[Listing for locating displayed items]

──────────

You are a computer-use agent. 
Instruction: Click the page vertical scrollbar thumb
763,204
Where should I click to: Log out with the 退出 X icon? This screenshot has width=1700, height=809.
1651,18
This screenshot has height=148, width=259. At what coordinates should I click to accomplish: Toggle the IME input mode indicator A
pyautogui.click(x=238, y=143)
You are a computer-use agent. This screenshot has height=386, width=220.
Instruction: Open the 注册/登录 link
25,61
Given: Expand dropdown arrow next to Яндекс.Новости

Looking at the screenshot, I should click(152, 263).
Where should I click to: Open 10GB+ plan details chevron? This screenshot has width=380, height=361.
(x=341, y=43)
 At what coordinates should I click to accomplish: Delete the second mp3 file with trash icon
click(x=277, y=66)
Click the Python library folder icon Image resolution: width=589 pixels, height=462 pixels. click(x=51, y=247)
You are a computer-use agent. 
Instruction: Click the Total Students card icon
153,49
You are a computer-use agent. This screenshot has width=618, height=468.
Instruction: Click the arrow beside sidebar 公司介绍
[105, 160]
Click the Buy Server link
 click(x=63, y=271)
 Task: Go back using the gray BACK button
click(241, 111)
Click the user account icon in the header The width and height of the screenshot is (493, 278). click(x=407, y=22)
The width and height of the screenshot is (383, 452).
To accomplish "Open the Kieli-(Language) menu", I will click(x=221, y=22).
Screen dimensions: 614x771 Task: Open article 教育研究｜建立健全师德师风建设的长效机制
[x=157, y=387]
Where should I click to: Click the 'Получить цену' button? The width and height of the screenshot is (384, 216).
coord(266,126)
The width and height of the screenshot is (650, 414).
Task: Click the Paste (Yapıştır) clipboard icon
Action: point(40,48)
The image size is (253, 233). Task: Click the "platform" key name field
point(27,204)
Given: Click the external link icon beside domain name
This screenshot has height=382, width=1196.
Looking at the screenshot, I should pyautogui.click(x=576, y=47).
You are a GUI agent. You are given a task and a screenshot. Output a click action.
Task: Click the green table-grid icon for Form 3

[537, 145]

──────────

> Short problem: Rewrite the listing above with "computer-use agent" swapped for "desktop agent" wherever it appears, keeping everything else the same.

> Answer:
You are a desktop agent. 
Instruction: Click the page vertical scrollbar thumb
763,204
Where should I click to: Log out with the 退出 X icon? This screenshot has width=1700, height=809.
1651,18
This screenshot has height=148, width=259. At what coordinates should I click to accomplish: Toggle the IME input mode indicator A
pyautogui.click(x=238, y=143)
You are a desktop agent. This screenshot has height=386, width=220.
Instruction: Open the 注册/登录 link
25,61
Given: Expand dropdown arrow next to Яндекс.Новости

Looking at the screenshot, I should click(152, 263).
Where should I click to: Open 10GB+ plan details chevron? This screenshot has width=380, height=361.
(x=341, y=43)
 At what coordinates should I click to accomplish: Delete the second mp3 file with trash icon
click(x=277, y=66)
Click the Python library folder icon Image resolution: width=589 pixels, height=462 pixels. click(x=51, y=247)
You are a desktop agent. 
Instruction: Click the Total Students card icon
153,49
You are a desktop agent. This screenshot has width=618, height=468.
Instruction: Click the arrow beside sidebar 公司介绍
[105, 160]
Click the Buy Server link
 click(x=63, y=271)
 Task: Go back using the gray BACK button
click(241, 111)
Click the user account icon in the header The width and height of the screenshot is (493, 278). click(x=407, y=22)
The width and height of the screenshot is (383, 452).
To accomplish "Open the Kieli-(Language) menu", I will click(x=221, y=22).
Screen dimensions: 614x771 Task: Open article 教育研究｜建立健全师德师风建设的长效机制
[x=157, y=387]
Where should I click to: Click the 'Получить цену' button? The width and height of the screenshot is (384, 216).
coord(266,126)
The width and height of the screenshot is (650, 414).
Task: Click the Paste (Yapıştır) clipboard icon
Action: point(40,48)
The image size is (253, 233). Task: Click the "platform" key name field
point(27,204)
Given: Click the external link icon beside domain name
This screenshot has height=382, width=1196.
Looking at the screenshot, I should pyautogui.click(x=576, y=47).
You are a GUI agent. You are given a task and a screenshot. Output a click action.
Task: Click the green table-grid icon for Form 3

[537, 145]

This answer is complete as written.